→ **Task 1**: From the Nexthink company profile, list the cities named as sites of the company's further offices worldwide.
→ **Task 2**:
Answer these questions using the Nexthink company profile:
(a) What research did the company originate from?
(b) Who led the December 2018 funding round?
(c) Which company did Nexthink acquire in early 2024?
→ **Task 3**: Extend the Nexthink company profile by writing what comes next after its final sentence.

Top of Provided passage

Swiss software company

Nexthink is a Swiss software company specializing in digital employee experience (DEX) management. Founded in 2004, the company provides IT teams with real-time analytics, automation, and employee feedback tools to monitor and enhance the digital workplace experience.

Nexthink is dual-headquartered in Prilly, Lausanne, Switzerland and Boston, USA. It also operates a further 10 offices worldwide, including London, Paris, Frankfurt, Madrid, Dubai, Riyadh, and Bangalore.

== History ==
Nexthink was founded by Pedro Bados, Patrick Hertzog, and Vincent Bieri in Prilly in 2004. The company originated from research in artificial intelligence at the École Polytechnique Fédérale de Lausanne (EPFL).

In April 2016, Nexthink raised $40 million in a funding round led by Highland Europe, with participation from Waypoint Capital, Auriga Partners, and Galeo Ventures.

In December 2018, Nexthink raised $85 million in a funding round led by Index Ventures, with participation from existing investors and TOP Funds and Olivier Pomel, co-founder and CEO of Datadog.

In December 2020, Nexthink surpassed $100 million in annual recurring revenue (ARR). In February 2021, Nexthink secured $180 million in a Series D funding round, with a valuation of $1.1 billion. The investment was led by Permira, with participation from existing investors such as Highland Europe and Index Ventures.

In early 2024, Nexthink acquired AppLearn, a UK-based provider of digital adoption services.

In February 2025, won G2.com's 2025 "Best EMEA Software Award".

Bottom of Provided passage
Top of Data segment

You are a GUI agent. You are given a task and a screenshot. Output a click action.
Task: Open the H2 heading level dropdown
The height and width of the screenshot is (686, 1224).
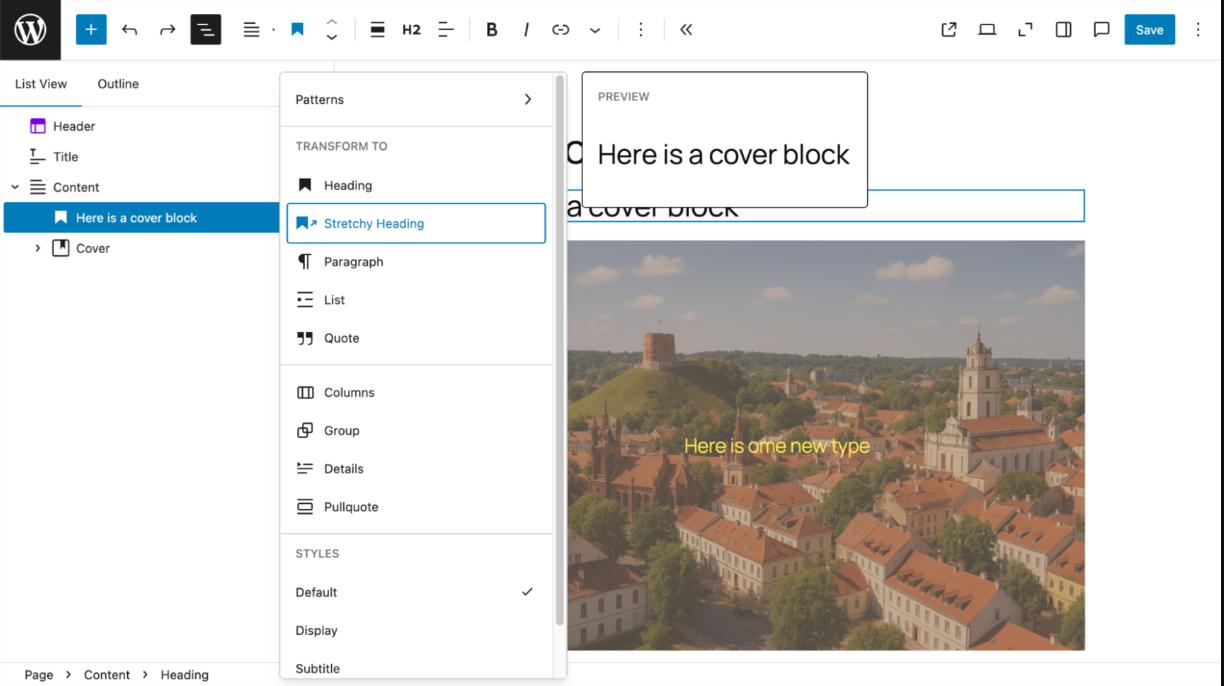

Bottom of Data segment

→ **Output 1**: London, Paris, Frankfurt, Madrid, Dubai, Riyadh, Bangalore

→ **Output 2**:
(a) Research in artificial intelligence at the École Polytechnique Fédérale de Lausanne (EPFL).
(b) Index Ventures.
(c) AppLearn, a UK-based provider of digital adoption services.

→ **Output 3**:
== Products ==
Nexthink provides a cloud-based software platform focused on the digital employee experience (DEX).  Its real-time analytics monitor aspects like device performance, application usage, network connectivity, and security status from the end-user's device. The software identifies specific IT problems and applies automated solutions through its automation and remediation capabilities. It also enables IT teams to collect user input using surveys and notifications for employee feedback. The platform gives IT departments data across the IT environment, providing visibility into physical, virtual, and cloud systems.

For measurement, the company calculates metrics related to the digital employee experience. This platform can integrate with other IT service management (ITSM) and security software. Organizations use it for various tasks, including IT support, resource management, service desk operations, managing technology changes, and monitoring IT sustainability indicators.